#### Given task
Can you render the listing below as a numbered list, from the line containing "At what coordinates" up to and including the line containing "coord(748,414)", leaving out blank lines and pictures?

————

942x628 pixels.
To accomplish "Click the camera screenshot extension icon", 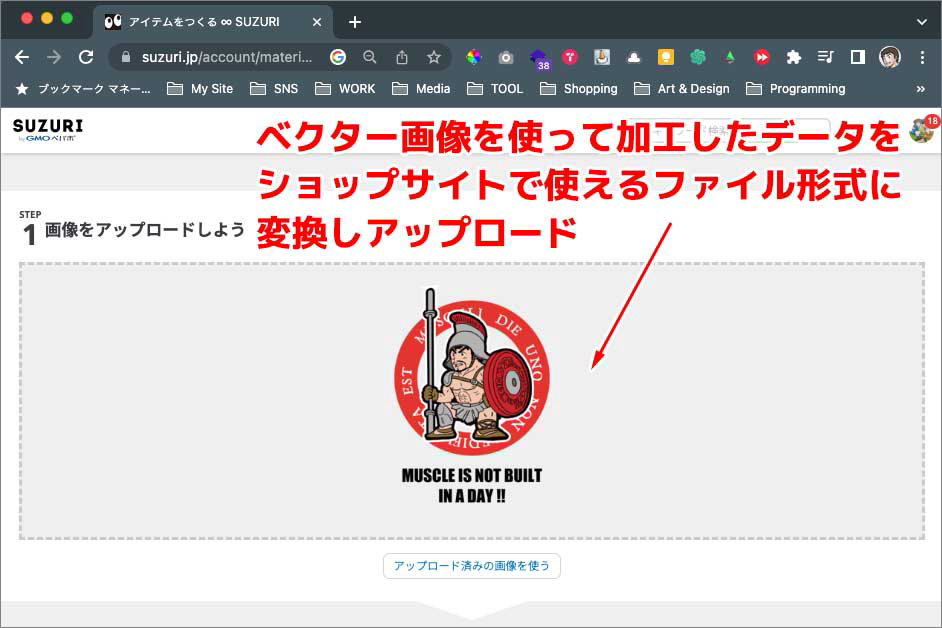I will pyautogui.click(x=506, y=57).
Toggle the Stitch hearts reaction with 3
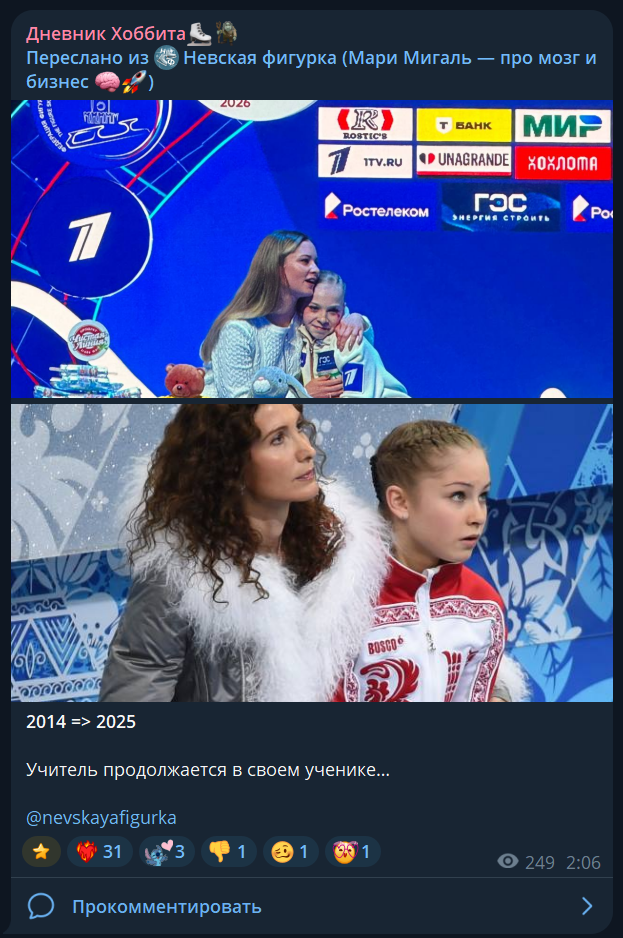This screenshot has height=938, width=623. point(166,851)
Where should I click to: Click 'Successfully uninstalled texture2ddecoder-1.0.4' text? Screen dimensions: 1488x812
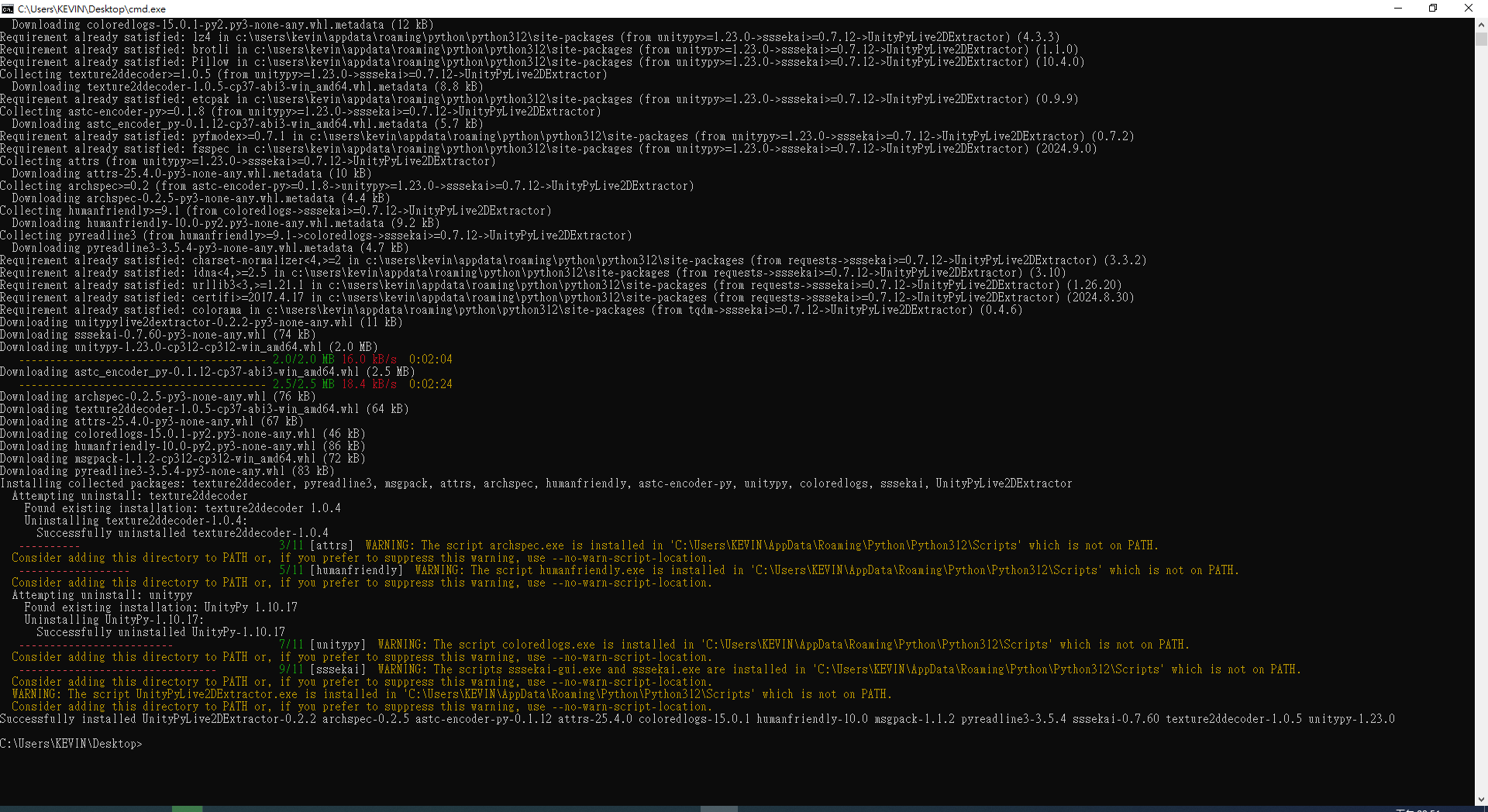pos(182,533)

————

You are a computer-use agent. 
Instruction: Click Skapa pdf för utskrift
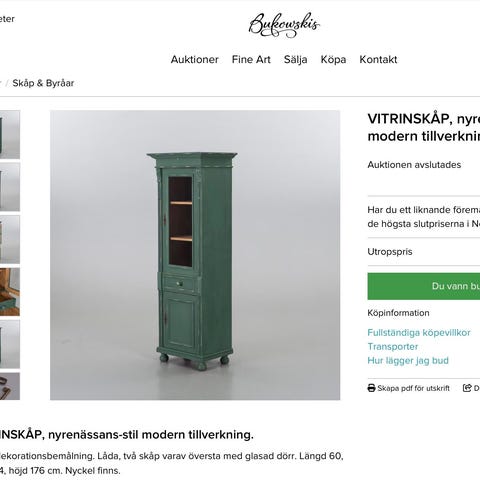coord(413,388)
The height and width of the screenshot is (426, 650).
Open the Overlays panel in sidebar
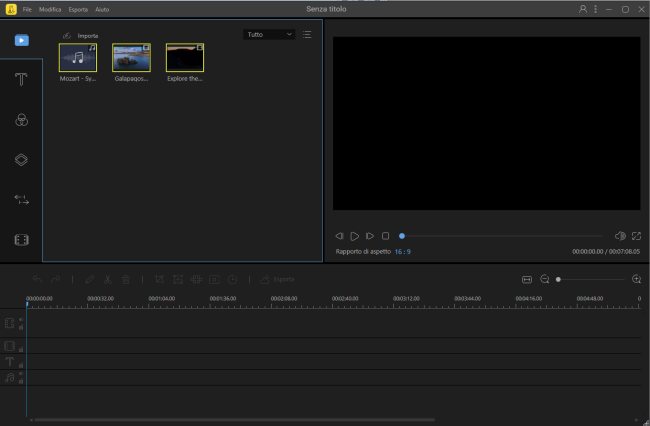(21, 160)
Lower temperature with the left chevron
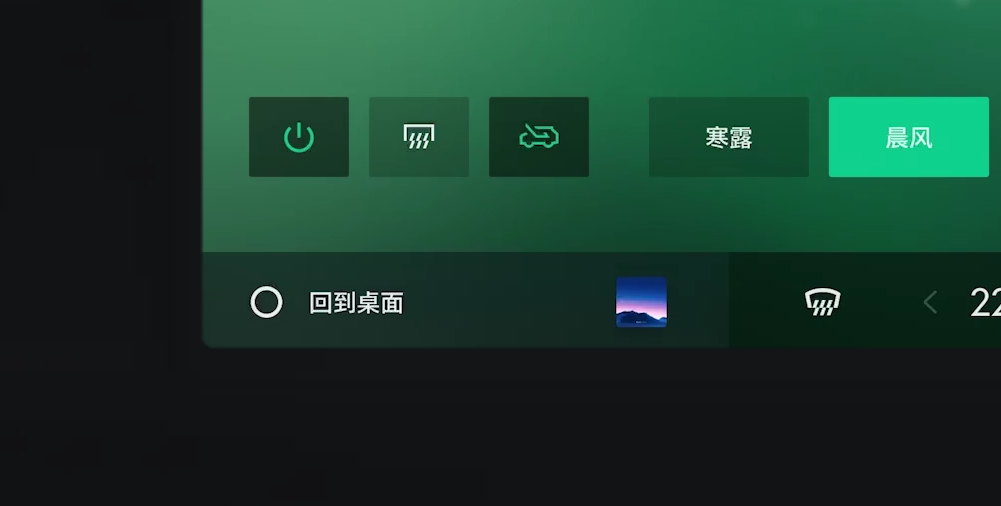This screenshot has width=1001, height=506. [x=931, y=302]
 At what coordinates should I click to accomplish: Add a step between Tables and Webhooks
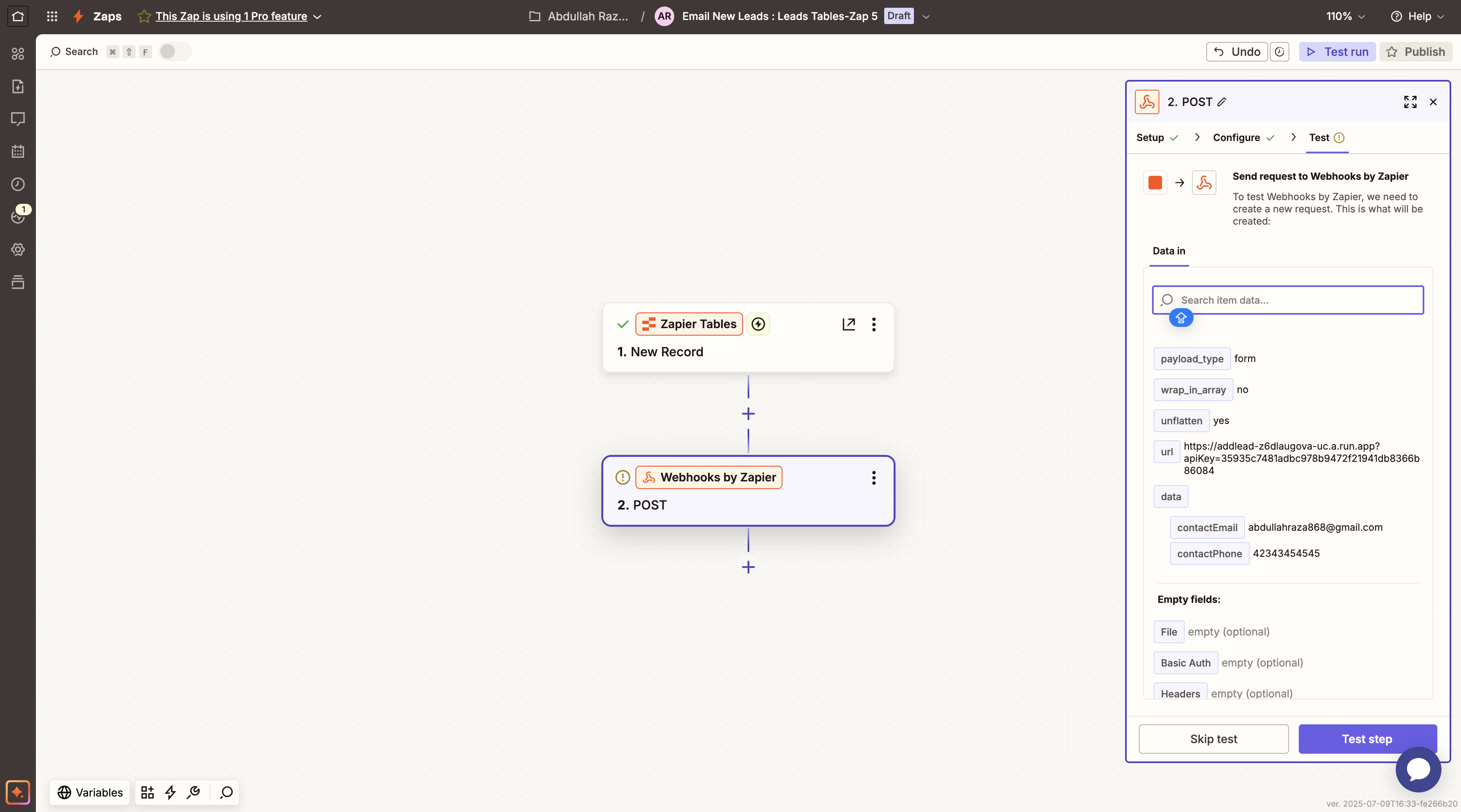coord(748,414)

————

#### Answer to the exercise
1.  At what coordinates should I click to accomplish: Add a step between Tables and Webhooks
2. coord(748,414)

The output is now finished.